Kilen

Touristenattraktion - NaturIn dieser abwechslungsreichen Landschaft erlebt man Sanddünen und Strandwiesen im westlichen Naturschutzgebiet und im östlichen Teil frühzeitliche historische Spuren.

Karte vom Kilen
Kilen, der Keil, ist ein Fjordarm, der eine Eiskantenlinie aus der letzten Eiszeit vor etwa 15.000 Jahren darstellt. Am Ende eines Tunneltals liegt der Kilen. An der Kjærgaard Mølle war ein Gletschertor, durch welches das Schmelzwasser stürzte. Das Schmelzwasser führte auch viel Sand und Kies mit, das sich als Schmelzwasserebene abgelagert hat, die sich nach Südwesten ausdehnt und heute ein Teil der Klosterheide ist.

Fauna und Flora

Die seltenen Orchideenarten Fleischfarbenes Knabenkraut, Breitblättriges Knabenkraut , Geflecktes Knabenkraut, Fuchsknabenkraut, Holunder Knabenkraut, das fleischfressende Kiwitzfettkraut und den rundblättrigen Sonnentau gibt es hier. Das Naturschutzgebiet ist auch Wildreserverat. Im geschützten Innenfjord gibt es besonders im Winter und zur Zugzeit viele Schwimmvögel, wie Schellenten, Gänsesäger, Stockenten, Reiherenten, Tafelenten, Haubentaucher, Zwergsäger und Blässhühner. Bei der Kjærgaard Mølle sieht man auch oft Eisvögel, Wasseramsel und Fischadler. Rehe, Rotfüchse, Hasen und Marder sind oft bei Sonnenaufgang und -untergang zu sehen.

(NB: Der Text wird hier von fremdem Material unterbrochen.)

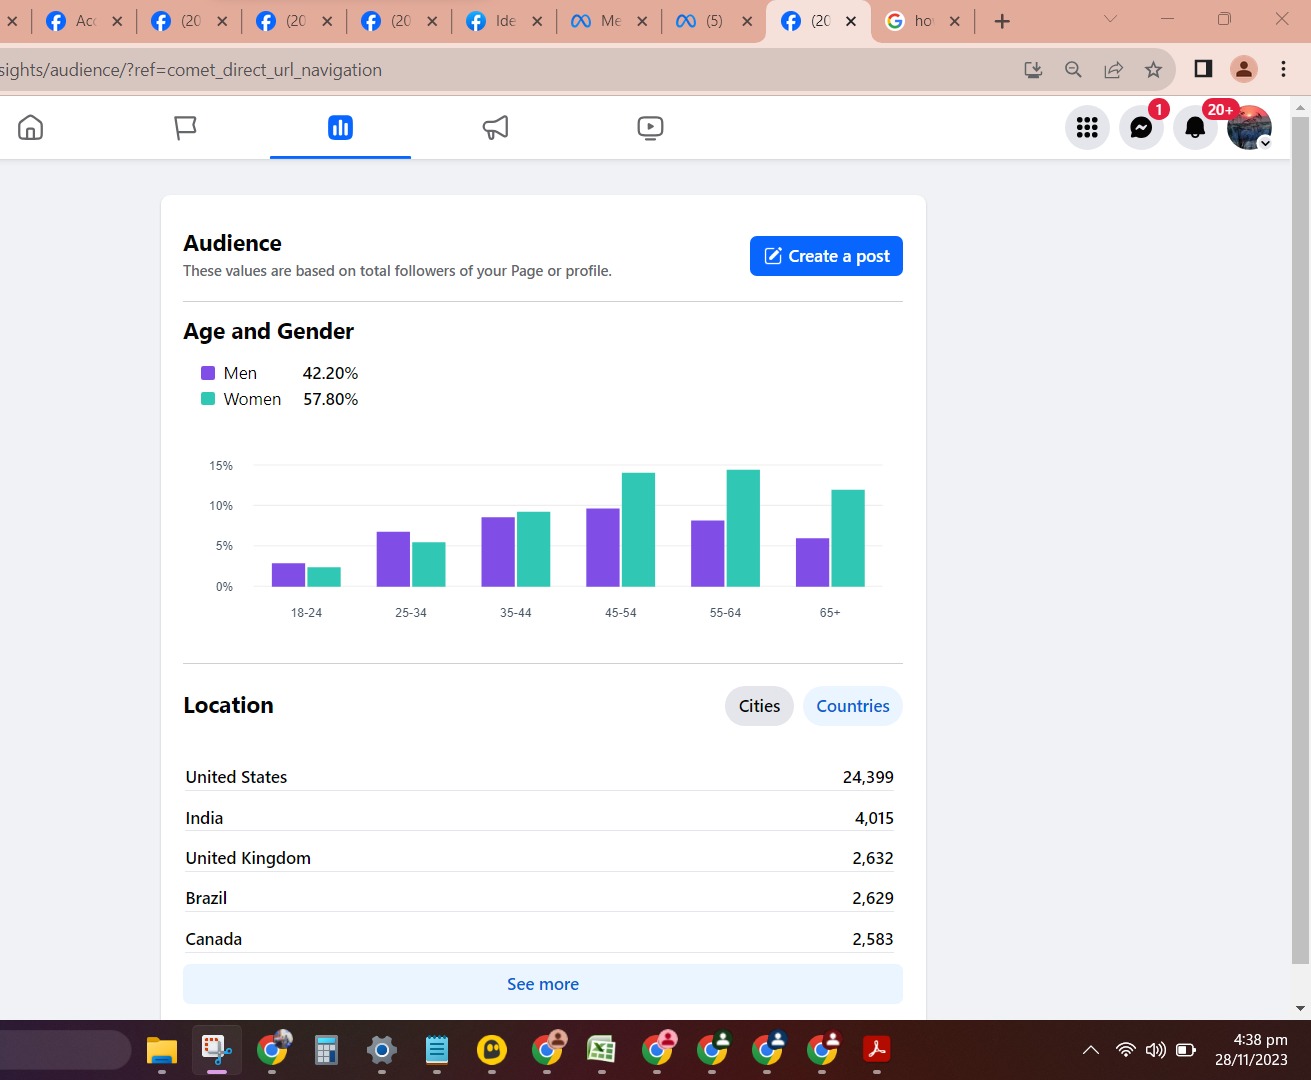Screen dimensions: 1311x1080
Task: Open the Home icon in Facebook navigation
Action: [31, 127]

Hat man Glück kann man auch die seltenen Fischotter beobachten. Waldbirkenmäuse haben hier ihre Heimat.

Wandertour

Um den Kilen sind 14 km Wanderwege angelegt, die teilweise über private Grundstücke führen. Deshalb darf man hier keine Hunde mitnehmen. Von der Adresse Kjærgårdmøllevej 5, 7600 Struer kann man das Gebiet am einfachsten erforschen.